– Я вам не вру, – твердо сказал я. – Я никого не покрываю. Нечего перекладывать с больной головы на здоровую. Подумать только, начальник убойного отдела полиции Нью-Йорка и великий непревзойденный Ниро Вулф, вместо того чтобы расследовать преступление, только и могут, что сидеть и гадать, правду я говорю или вру. Так вот, я говорю правду. Запомнили? Теперь займитесь делом. Дугласа можно вычеркнуть из списка подозреваемых. Прошлым вечером я засел за телефон и все проверил, сделав вашу работу. О Дугласе можно забыть. У Леона Фьюри железное алиби? Тогда вычеркиваем и его. С моей точки зрения, из списка подозреваемых также можно исключить мисс Лидс и миссис Чак. Я не верю, что кто-то из них причастен к убийству. Таким образом, в числе подозреваемых у нас остается все остальное население Нью-Йорка, численность которого, по разным оценкам, колеблется от семи до восьми миллионов человек…
– И среди них, – прорычал Кремер, – Лили Роуэн!
– Совершенно верно, – кивнул я. – Не буду врать: если ее поджарят на электрическом стуле, я не стану открывать бутылку молока, чтобы это праздновать. С другой стороны, никаких скидок убийце Энн с моей стороны не будет. Если вы подозреваете Лили Роуэн, то вам не о чем беспокоиться. Возможность совершить убийство у нее была, время – тоже. Она сама призналась, что была на месте преступления, она же упомянула об орудии убийства – шарфе. Думаю, вы знаете, что он принадлежал Энн. Установите мотив преступления – и дело в шляпе.

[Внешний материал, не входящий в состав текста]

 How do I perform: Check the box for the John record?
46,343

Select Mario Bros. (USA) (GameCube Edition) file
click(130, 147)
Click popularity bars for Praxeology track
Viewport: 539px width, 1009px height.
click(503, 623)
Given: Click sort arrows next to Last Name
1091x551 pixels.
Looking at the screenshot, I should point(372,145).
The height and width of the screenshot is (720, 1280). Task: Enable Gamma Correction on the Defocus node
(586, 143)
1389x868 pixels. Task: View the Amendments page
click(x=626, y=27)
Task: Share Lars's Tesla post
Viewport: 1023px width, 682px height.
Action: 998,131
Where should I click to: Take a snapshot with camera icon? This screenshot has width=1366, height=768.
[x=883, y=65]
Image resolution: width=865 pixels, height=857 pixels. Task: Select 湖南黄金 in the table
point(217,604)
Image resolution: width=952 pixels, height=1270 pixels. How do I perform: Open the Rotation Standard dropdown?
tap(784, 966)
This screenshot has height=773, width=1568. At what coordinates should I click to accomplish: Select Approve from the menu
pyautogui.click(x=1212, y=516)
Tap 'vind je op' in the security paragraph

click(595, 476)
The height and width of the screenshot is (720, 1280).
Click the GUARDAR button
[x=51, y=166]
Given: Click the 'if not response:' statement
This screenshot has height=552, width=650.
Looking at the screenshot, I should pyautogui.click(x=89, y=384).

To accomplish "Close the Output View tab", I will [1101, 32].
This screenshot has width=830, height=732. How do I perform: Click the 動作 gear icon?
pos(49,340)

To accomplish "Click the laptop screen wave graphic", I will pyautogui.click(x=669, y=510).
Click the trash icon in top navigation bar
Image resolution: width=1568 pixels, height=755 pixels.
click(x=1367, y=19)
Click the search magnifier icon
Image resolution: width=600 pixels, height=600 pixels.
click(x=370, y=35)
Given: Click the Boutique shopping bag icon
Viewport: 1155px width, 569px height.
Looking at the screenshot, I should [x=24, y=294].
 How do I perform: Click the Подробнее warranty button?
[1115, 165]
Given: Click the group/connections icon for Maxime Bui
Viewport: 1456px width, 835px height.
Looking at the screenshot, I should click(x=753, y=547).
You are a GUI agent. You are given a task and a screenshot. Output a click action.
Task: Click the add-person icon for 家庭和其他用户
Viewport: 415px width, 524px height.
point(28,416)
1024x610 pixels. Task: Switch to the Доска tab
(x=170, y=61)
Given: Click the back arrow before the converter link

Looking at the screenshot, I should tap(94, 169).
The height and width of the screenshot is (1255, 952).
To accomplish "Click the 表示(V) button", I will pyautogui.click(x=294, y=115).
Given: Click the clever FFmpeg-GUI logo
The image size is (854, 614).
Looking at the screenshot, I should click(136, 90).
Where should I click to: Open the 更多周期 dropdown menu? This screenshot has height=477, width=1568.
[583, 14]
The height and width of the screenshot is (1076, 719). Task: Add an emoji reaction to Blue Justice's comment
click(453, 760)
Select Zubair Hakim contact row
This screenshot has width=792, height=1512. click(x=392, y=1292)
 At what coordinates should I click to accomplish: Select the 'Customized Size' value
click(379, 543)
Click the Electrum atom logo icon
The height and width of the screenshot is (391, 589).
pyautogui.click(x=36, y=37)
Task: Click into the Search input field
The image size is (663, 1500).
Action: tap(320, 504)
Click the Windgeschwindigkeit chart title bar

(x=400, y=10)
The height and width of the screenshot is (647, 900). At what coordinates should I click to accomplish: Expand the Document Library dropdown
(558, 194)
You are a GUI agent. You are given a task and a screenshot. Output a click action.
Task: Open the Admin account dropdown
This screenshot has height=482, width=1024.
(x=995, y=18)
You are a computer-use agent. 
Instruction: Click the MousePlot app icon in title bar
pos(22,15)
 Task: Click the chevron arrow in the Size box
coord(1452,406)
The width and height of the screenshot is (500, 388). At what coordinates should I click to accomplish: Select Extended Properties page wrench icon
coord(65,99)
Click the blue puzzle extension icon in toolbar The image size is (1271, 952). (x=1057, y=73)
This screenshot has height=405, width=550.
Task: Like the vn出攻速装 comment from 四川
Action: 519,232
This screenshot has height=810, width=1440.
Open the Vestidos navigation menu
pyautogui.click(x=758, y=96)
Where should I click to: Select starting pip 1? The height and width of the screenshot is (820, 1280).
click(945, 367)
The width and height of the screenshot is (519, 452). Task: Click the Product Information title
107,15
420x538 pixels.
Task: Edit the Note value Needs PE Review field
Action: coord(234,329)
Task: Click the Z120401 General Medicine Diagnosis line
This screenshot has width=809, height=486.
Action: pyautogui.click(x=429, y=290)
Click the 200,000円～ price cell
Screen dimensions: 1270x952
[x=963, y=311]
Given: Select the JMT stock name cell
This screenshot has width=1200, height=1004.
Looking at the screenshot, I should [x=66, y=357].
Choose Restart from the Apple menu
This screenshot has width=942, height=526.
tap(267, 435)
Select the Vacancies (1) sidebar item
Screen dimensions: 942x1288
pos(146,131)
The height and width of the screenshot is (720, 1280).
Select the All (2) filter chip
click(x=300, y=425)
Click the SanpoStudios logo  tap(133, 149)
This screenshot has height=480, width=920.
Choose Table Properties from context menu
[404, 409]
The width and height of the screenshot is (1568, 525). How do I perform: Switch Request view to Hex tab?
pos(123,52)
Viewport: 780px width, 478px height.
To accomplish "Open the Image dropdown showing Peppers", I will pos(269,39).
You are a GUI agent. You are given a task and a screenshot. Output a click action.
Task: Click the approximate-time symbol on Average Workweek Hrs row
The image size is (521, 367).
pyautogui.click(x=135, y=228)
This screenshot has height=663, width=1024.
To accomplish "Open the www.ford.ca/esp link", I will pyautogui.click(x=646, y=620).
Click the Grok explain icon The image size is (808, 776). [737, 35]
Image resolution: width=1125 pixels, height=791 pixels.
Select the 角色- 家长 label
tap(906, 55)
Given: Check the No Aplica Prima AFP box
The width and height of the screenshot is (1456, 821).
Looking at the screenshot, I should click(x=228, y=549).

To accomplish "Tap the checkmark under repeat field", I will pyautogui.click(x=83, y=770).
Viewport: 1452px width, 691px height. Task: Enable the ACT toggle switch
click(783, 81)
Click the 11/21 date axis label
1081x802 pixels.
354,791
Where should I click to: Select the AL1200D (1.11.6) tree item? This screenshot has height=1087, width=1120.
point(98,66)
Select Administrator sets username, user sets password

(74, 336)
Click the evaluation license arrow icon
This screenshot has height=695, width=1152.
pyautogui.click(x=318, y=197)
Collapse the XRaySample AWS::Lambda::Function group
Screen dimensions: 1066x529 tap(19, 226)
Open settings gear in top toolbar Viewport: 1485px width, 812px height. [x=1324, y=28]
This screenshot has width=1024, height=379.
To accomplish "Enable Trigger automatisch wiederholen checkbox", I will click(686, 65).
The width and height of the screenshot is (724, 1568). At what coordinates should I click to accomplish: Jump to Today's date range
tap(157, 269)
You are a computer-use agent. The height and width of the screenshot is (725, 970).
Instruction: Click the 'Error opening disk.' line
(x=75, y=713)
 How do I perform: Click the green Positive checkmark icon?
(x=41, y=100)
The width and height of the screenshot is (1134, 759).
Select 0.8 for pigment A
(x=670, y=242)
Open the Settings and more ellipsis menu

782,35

– А с мотивом нет никаких проблем, – не сводя с меня взгляда, отозвался Кремер. – Вспомним вечер понедельника в клубе «Фламинго». От толпы тамошних посетителей добиться внятных показаний достаточно сложно, однако у меня создается впечатление, что Лили Роуэн была готова разорвать тебя на мелкие кусочки. Потому-то ты и сбежал и утащил с собой Энн Амори. Отчего она взбеленилась? Может, оттого, что приревновала тебя? Тебя к Энн Амори? Может, она приревновала тебя настолько, что на следующий день поехала к Энн выяснять отношения и там, потеряв голову, задушила ее? Ну же, отвечай.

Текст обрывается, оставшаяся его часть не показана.